▸ **Perintah A**: Dalam teks tentang stigma terhadap penulis puisi, julukan apa yang pernah diberikan kepada Ely Rizki karena terlalu sering menulis kalimat puitis?
▸ **Perintah B**: Nama negara dan kota apa saja yang disebut dalam teks tentang stigma terhadap penulis puisi?
▸ **Perintah C**: Lanjutkan teks tentang stigma terhadap penulis puisi setelah kalimat terakhirnya.

▸ **Teks untuk dianalisis**:
━━━━━━━━━━━━━━━━━━━━

Hal tersebut juga diungkapkan oleh Penyair sekaligus Dosen Sastra dan Bahasa Inggris UIN SGD Bandung, Bunyamin Fhasya. “Untuk di Indonesia sendiri saya tidak melihat bahwa sastra semakin digemari oleh kalangan milenial maupun masyarakat pada umumnya apalagi di tengah pandemi seperti ini. Dan di media sosial pun saya belum menemukan data bahwa masyarakat semakin menyukai puisi,” tuturnya saat diwawancarai via Whatsapp, Jumat (26/03/2021).
Selain minat karya sastra yang masih rendah, berbagai stigma masyarakat juga turut muncul terhadap orang-orang yang gemar menulis puisi. Salah satunya yaitu pandangan bahwa ketika seseorang menulis puisi itu adalah tindakan galau dan cengeng dari orang tersebut. Apa lagi ketika mengunggahnya ke media sosial, akan dianggap bahwa tulisan tersebut mencerminkan kegalauan.
Hal tersebut juga pernah dirasakan oleh penulis asal Medan, Ely Rizki. Ia mengaku bahwa saat menulis puisi dan mengunggahnya ke media sosial, ia sering mendapat anggapan galau dari teman-temannya saat masih berkuliah. “Bahkan saya disebut sebagai ratu galau karena terlalu sering menulis kalimat puitis,” ungkapnya saat diwawancarai, Rabu (24/03/2021).
Menanggapi orang-orang yang menganggap tulisannya merupakan bentuk kegalauan, Ely mengaku cukup risih terhadap stereotip tersebut. “Sebenarnya saya cukup risih dengan stereotip ini. Tapi bagi saya selama tidak mengubah apapun selagi orang-orang tidak mengubah hobi saya dengan pendapatnya, saya kira tidak masalah,”
“Menulis puisi itu seni kehidupan. Bagi saya, orang-orang yang mahir berpuisi adalah orang yang memahami seni dalam hidupnya. Dengan begitu, tidak benar berpuisi itu karena sedang galau, justru puisi merupakan bentuk memahami pahit maupun manis kehidupan,” paparnya.
Diakui oleh Dosen Sastra dan Bahasa Inggris UIN SGD Bandung, Bunyamin Fasya, bahwa memang puisi merupakan media untuk menyampaikan kegalauan terutama oleh kaum milenial. Namun pandangan terhadap stigma berpuisi merupakan bentuk kegalauan menurut beliau itu merupakan pemikiran yang salah. Sebab menurutnya berpuisi tidak harus ketika seseorang tengah merasakan kegalauan.
“Cuman memang enggak tau kenapa saya juga, ini fenomenanya kenapa menulis puisi ketika harus galau dan kenapa ketika galau menulis itu disebut puisi. Tapi itu mungkin fenomena milenial kali ini karena betul dari awal melihat dari bajunya saja yang mana ketika tulisan itu puitis disebut puisi. Jadi kalau ada pernyataan menulis puisi kegalauan itu adalah cengeng menurut saya engga begitu,” tuturnya.

━━━━━━━━━━━━━━━━━━━━

▸ **Materi yang diberikan**:

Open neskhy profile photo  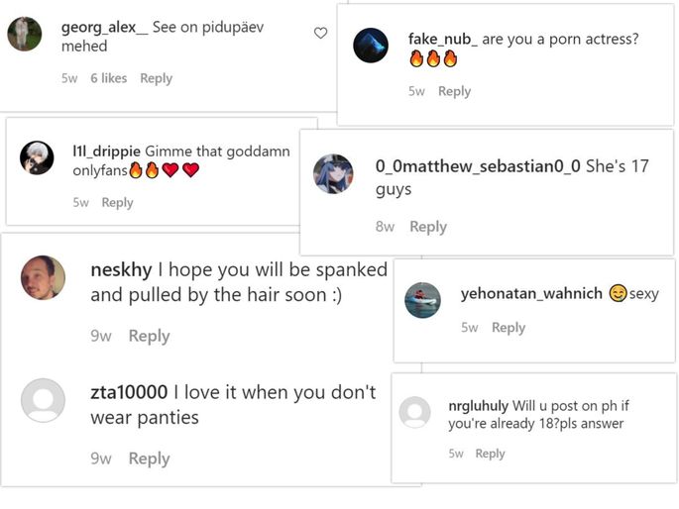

━━━━━━━━━━━━━━━━━━━━

▸ **Jawaban akhir A**: Ratu galau.

▸ **Jawaban akhir B**: Indonesia, Bandung, Medan

▸ **Jawaban akhir C**:
Dosen sastra tersebut juga memaparkan bahwa maraknya puisi dan kutipan-kutipan puitis di Instagram maupun media sosial lainnya memungkinkan terjadinya penafsiran bebas terhadap arti puisi itu sendiri. Hingga terkadang beberapa estetika yang seharusnya ada dalam puisi justru hilang dengan sengaja atau bahkan tanpa disadari oleh si pembuat puisi itu sendiri.
Beliau juga memberikan beberapa tips dan saran menulis bagi penulis pemula untuk tetap bisa konsisten dalam menulis. Pertama, apa yang ingin disampaikan dari tulisan tersebut harus jelas membicarakan perihal apa. Dan yang kedua menulis puisi tidak mesti saat galau, karena nanti akan repot ketika tidak galau justru tidak akan bisa menulis.
Selain itu stigma mengenai menulis puisi adalah galau juga harus dihilangkan karena dengan tidak galau pun kita sebenarnya tetap bisa menulis. Lalu yang selanjutnya persoalan bahasa maupun persoalan estetika, karena puisi merupakan bagian dari seni menulis maka persoalan bahasa dan estetika ini jangan dihilangankan. Tetap harus dipelajari oleh para penulis pemula sehingga nanti bisa memunculkan puisi-puisi yang lebih baik.
Semoga tips dan saran tersebut dapat diterapkan oleh fresh reader semua yang tertarik terhadap puisi.Jangan lupa untuk tetap peka untuk diri sendiri maupun lingkungan sekitar merupakan salah satu cara untuk bisa mengemukakan isi kepala menjadi sebuah tulisan yang dapat dinikmati oleh orang lain. Karena raga bisa saja mati namun kata-kata akan tetap tinggal dan abadi.